Call it "comp" [network commercial compensation] if you want, but that show is paying to be on that station.

<< Talk is the only format where it is considered completely acceptable to change format on the weekends. >>

I agree.
A non-music AM is more like a TV station than it is like a music FM in that regard.
News/Talk/Sports stations are more program-driven.
Music FMs are more appliance-like.
Once you interrupt "Continuous Country" for play-by-play, the Country is no longer continuous.
But play-by-play -- very different than Rush -- plays well on the garden variety Rush station.
And it brings-in cume-the-station-otherwise-wouldn't have.

As for your condescending zinger about WKZO/Kalamazoo:

1. You work in a much bigger market?
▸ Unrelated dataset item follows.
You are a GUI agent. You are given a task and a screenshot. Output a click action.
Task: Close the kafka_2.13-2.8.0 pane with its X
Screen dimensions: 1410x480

And you got to the majors without playing any minor league ball? THAT'S impressive. YOU might play in-the-bigs, but consultants tend not to. Although I have a client station in market #1, people-who-do-what-I-do are, more often, used by smaller-market-stations-who-want-not-to-make-small-market-mistakes.

2. I'll bet that even your much-bigger-market station doesn't have WKZO's reach. AM590's non-directional daytime pattern goes 100 miles in every direction. It's the biggest signal between Chicago and Detroit.

3. And don't all those listeners between Chicago and Detroit deserve the best programming they can get? You may be on a bigger station in a bigger city, but people in Kalamazoo, and Fargo, and all those other cities-just-big-enough-that-you-don't-have-to-say-the-name-of-the-state -- markets that use consultants -- THOSE LISTENERS use the same GE clock radios and Delco car radios that people in New York and LA use.

Everyone's own market is his/her most "major" market.
And shame on us if we perform otherwise.

HC
www.HollandCooke.com
 
WKZO goes beyond being a "hertiage" station (to use an over-worked phrase); it approaches legendary.
Same for WFGO in Fargo (and a handful of others).
WKZO made its owner enough money that he bought a major league baseball team.
"Kalamazoo Direct To You"
 
RE "WKZO goes beyond being a "hertiage" station...it approaches legendary"

<< WKZO made its owner enough money that he bought a major league baseball team.>>

Fred's right!
And it's a great story.

When the station celebrated its 70th anniversary several years ago, we made HIM the centerpiece of the entire on-air campaign, even though he was long-since deceased.

"John Earl Fetzer came to town with $156 in his pocket...and a dream.
On September 20, 1931, he signed on Kalamazoo's first radio station, WKZO.
Eventually, he BOUGHT The Detroit Tigers...to keep the games on WKZO."

Hear CBS's Charles Osgood tell the story @ http://www.hollandcooke.com/tigers.ram [Real Audio] or http://www.hollandcooke.com/tigers.wax [Windows Media].

Michigan radio buffs will also note that, during World War II, WKZO's Program Director was one "Paul Aurandt." Back then, he used his real name on-air. Today, you know him as "Paul Harvey." And now you know...THE REST...of the story.